Task » Somewhere below are a line with "Task: Click the clear filters funnel icon" and a later line with "This screenshot has width=1280, height=720.". Output exactly those lines and all lines between them.

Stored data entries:
[Start of section]

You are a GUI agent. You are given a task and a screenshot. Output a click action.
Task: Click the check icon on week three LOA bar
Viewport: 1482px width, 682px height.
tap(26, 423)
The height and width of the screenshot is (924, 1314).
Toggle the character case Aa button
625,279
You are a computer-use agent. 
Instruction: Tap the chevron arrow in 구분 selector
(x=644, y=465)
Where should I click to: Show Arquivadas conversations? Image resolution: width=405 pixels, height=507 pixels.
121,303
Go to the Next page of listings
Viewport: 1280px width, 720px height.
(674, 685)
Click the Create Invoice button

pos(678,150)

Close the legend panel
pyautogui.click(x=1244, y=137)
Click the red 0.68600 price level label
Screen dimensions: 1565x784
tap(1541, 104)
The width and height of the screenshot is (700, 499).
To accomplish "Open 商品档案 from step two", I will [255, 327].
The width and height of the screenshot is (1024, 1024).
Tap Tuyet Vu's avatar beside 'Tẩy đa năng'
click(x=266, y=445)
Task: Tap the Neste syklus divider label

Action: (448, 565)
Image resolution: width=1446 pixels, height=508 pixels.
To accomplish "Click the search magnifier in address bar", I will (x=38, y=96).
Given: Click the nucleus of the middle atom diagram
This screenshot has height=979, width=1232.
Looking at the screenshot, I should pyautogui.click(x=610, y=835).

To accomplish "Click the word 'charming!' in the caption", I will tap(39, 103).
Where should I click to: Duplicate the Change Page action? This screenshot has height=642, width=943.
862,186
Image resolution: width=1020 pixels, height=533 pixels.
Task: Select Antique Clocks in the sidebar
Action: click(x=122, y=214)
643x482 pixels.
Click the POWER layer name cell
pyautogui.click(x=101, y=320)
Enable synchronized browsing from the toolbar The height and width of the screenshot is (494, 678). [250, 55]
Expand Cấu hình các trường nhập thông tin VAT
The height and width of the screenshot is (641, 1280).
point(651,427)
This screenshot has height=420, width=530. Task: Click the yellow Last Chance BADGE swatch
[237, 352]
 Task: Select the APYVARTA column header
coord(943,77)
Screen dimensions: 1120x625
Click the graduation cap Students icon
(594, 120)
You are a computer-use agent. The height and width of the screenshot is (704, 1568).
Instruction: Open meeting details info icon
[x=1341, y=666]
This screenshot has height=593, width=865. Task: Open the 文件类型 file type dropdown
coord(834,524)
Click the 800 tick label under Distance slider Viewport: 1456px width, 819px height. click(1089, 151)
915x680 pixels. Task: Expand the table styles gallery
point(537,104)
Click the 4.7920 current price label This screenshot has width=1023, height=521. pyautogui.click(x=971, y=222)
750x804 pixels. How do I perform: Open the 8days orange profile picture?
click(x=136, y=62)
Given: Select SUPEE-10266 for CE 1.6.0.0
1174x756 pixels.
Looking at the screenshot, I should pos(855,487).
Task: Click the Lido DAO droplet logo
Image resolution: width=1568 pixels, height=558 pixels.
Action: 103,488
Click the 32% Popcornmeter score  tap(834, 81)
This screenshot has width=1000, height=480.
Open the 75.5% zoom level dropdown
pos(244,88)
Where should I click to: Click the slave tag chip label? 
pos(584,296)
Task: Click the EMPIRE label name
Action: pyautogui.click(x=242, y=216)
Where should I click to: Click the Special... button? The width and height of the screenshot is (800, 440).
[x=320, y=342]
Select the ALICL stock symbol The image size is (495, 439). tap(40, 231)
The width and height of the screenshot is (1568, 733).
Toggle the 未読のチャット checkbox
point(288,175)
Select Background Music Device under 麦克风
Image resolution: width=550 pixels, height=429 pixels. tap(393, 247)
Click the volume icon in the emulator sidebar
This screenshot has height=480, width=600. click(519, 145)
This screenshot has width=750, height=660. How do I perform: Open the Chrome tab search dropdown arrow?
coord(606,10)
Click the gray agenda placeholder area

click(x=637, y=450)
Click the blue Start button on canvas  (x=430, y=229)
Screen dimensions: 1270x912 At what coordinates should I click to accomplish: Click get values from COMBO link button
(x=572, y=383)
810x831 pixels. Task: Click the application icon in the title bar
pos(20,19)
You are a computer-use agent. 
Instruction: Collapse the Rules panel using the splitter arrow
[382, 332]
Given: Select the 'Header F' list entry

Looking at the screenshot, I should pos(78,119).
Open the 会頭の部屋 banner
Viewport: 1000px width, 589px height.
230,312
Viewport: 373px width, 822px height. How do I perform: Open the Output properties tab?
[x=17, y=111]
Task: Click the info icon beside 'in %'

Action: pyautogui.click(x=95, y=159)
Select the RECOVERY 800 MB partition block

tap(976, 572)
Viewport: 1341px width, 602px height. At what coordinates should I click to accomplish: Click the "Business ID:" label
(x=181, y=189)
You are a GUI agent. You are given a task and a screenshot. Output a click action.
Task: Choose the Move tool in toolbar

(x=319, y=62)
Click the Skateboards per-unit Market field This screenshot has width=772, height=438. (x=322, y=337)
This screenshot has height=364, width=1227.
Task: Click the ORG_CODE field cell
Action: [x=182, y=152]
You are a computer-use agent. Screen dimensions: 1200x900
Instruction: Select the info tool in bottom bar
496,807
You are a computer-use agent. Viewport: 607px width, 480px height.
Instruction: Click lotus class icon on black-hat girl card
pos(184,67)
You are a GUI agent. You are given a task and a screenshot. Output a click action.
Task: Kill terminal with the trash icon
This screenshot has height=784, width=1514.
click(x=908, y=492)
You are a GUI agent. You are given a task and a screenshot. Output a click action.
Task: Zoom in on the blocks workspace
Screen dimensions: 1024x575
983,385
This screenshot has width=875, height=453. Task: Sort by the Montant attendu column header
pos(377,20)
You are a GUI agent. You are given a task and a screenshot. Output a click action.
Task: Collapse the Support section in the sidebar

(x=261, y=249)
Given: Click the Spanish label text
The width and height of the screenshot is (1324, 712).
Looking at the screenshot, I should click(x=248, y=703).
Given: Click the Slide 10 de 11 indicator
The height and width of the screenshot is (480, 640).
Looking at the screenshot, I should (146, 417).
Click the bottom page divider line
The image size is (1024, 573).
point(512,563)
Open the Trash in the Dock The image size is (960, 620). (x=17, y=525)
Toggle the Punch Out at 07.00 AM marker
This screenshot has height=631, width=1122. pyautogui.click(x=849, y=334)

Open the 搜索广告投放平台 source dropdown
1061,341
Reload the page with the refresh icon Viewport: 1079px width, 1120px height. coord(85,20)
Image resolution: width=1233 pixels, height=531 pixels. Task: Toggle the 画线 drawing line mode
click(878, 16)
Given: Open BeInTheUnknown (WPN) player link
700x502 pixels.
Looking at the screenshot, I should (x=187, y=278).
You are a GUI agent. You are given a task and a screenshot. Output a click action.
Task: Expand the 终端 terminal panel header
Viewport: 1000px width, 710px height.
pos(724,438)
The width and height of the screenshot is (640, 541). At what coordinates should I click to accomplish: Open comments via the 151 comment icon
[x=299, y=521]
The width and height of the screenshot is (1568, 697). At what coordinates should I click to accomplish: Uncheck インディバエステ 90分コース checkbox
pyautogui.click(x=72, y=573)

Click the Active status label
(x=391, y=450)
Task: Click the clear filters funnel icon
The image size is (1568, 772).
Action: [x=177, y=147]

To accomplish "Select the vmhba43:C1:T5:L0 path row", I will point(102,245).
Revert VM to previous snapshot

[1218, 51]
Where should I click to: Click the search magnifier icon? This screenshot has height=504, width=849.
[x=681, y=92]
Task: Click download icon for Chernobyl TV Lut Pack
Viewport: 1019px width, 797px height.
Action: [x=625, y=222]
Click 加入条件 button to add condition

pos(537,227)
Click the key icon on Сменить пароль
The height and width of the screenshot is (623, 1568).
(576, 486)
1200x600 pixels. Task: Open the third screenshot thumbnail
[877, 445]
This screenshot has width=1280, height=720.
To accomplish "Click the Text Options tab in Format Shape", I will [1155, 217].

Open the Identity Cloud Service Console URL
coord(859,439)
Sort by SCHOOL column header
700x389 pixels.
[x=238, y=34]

[End of section]

Response to the task »
Task: Click the clear filters funnel icon
The image size is (1568, 772).
Action: [x=177, y=147]

To accomplish "Select the vmhba43:C1:T5:L0 path row", I will point(102,245).
Revert VM to previous snapshot

[1218, 51]
Where should I click to: Click the search magnifier icon? This screenshot has height=504, width=849.
[x=681, y=92]
Task: Click download icon for Chernobyl TV Lut Pack
Viewport: 1019px width, 797px height.
Action: [x=625, y=222]
Click 加入条件 button to add condition

pos(537,227)
Click the key icon on Сменить пароль
The height and width of the screenshot is (623, 1568).
(576, 486)
1200x600 pixels. Task: Open the third screenshot thumbnail
[877, 445]
This screenshot has width=1280, height=720.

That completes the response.